EXERCISE DIRECTIONS
Rescale the listing lines between the one holding "Identify the location of upper-d-label: D1659." and the one holding "(720, 309).", inclusive, giving them again in full with requests included and every coordinate in the answers multiplied by 0.95 and rounded to whole numbers, halves up. Numbers in the requests stay unchanged, and no other lines are given.

GIVEN ENTRIES
--------------------

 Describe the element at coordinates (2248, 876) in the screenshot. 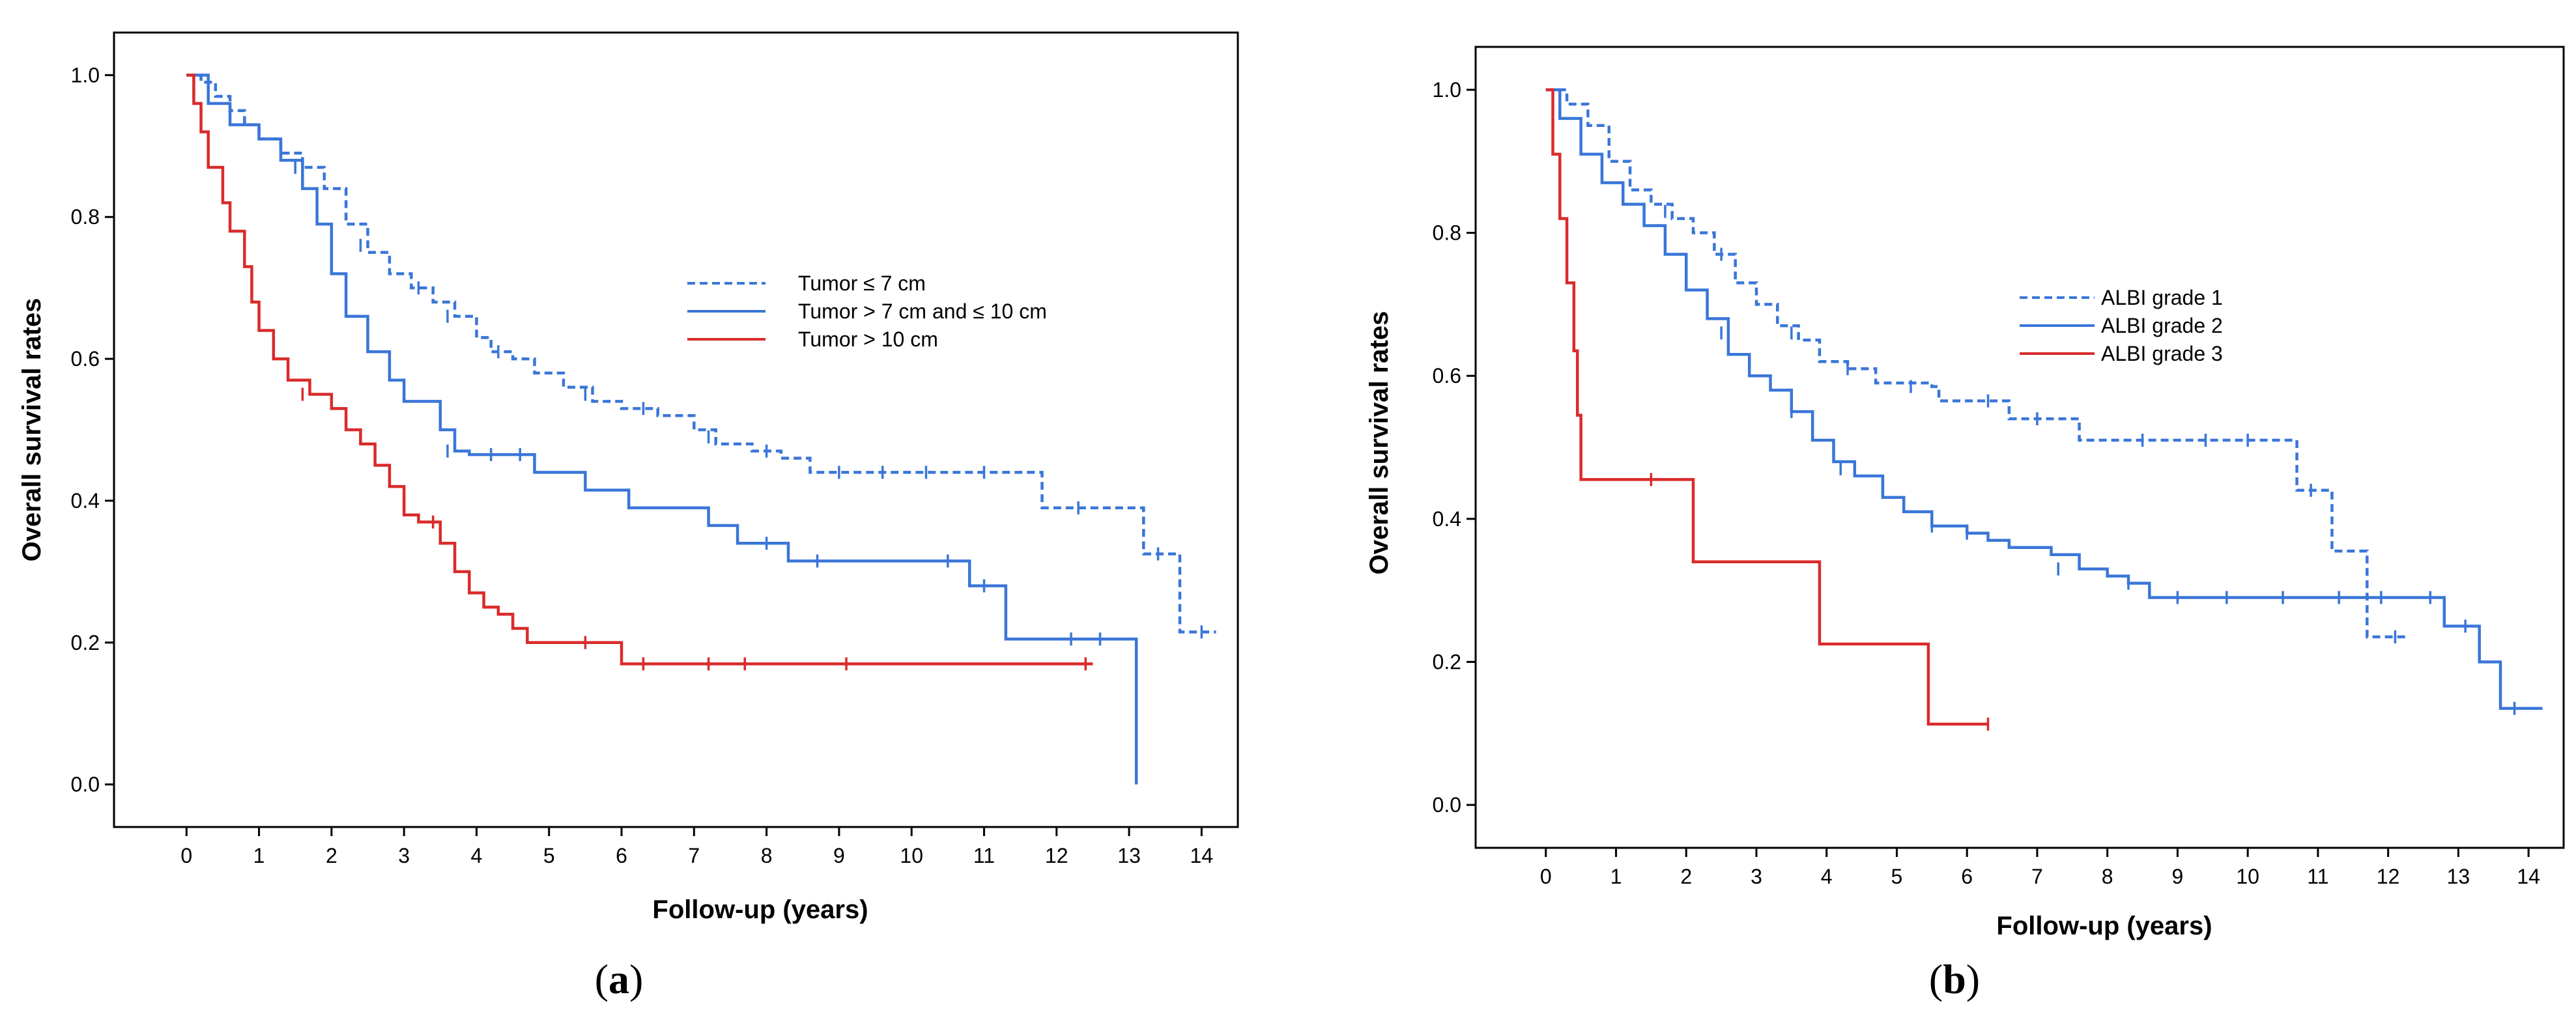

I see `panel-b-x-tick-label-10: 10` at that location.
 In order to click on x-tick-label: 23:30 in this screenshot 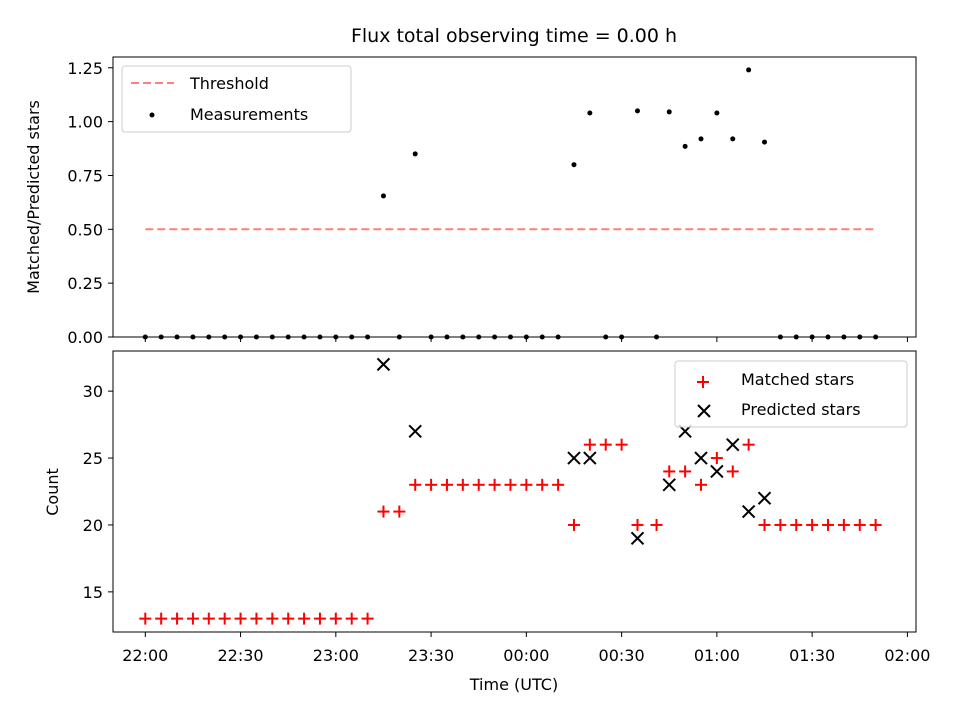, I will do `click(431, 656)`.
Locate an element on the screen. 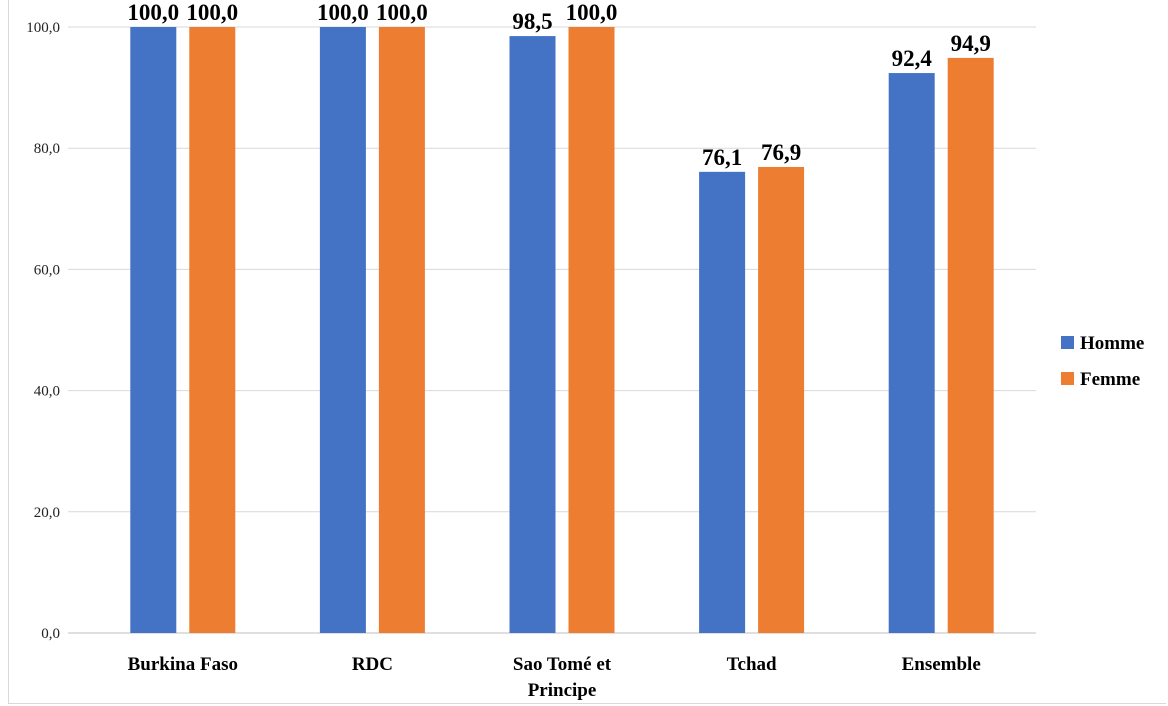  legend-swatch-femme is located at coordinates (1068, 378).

--------------------

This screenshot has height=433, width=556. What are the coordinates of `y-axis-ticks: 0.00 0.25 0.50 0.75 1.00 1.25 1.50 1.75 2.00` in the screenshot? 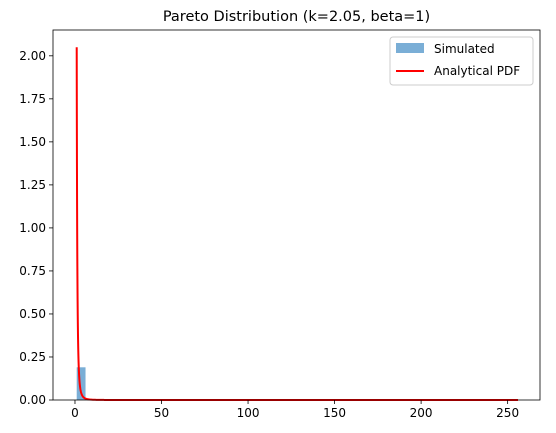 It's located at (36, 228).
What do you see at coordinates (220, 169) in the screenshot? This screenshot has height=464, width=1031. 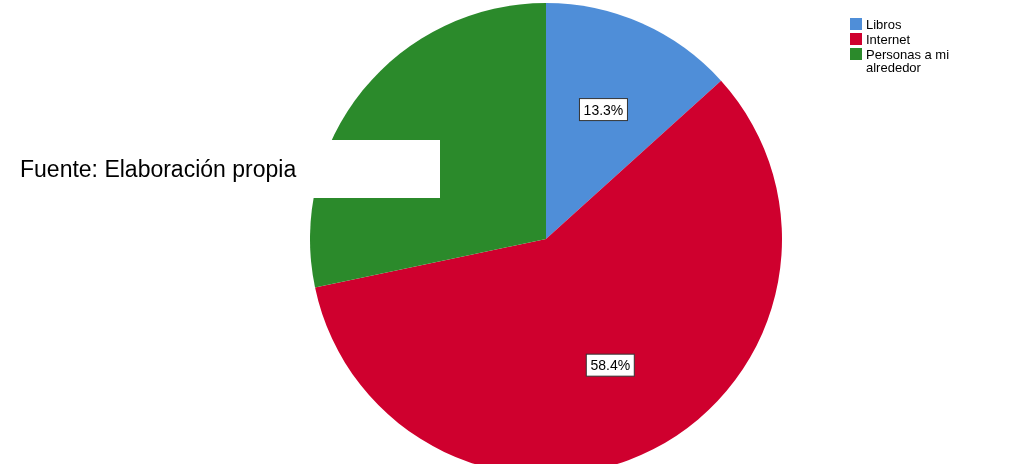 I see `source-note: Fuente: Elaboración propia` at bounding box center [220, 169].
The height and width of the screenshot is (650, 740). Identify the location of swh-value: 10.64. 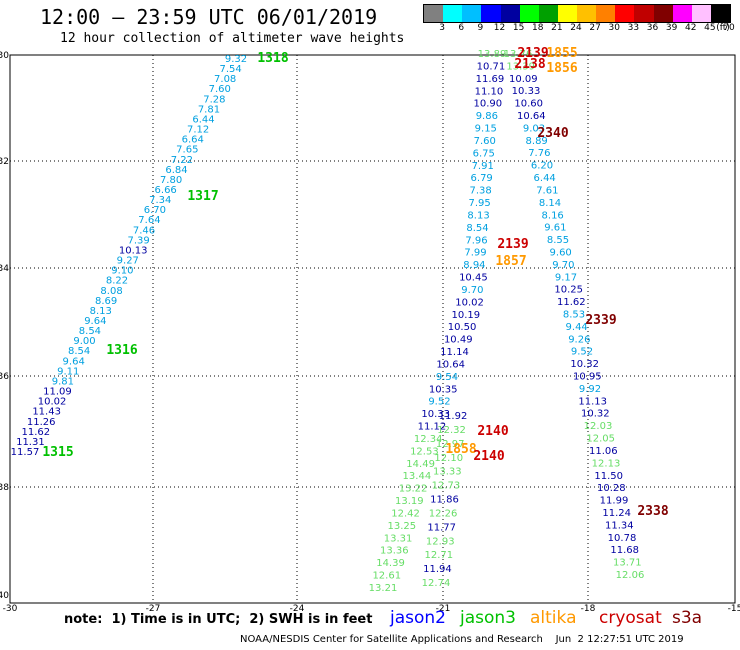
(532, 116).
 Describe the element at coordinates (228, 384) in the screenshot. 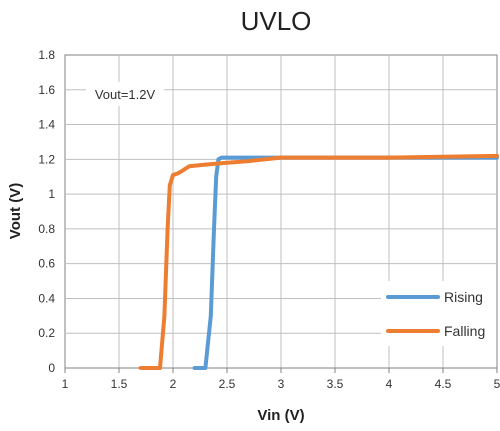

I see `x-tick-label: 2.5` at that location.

--------------------

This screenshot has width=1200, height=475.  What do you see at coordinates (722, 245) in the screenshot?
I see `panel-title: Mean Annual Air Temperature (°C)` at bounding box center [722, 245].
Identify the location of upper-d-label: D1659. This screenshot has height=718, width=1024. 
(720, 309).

--------------------

SOLUTION
Identify the location of upper-d-label: D1659. This screenshot has height=718, width=1024. 
(684, 294).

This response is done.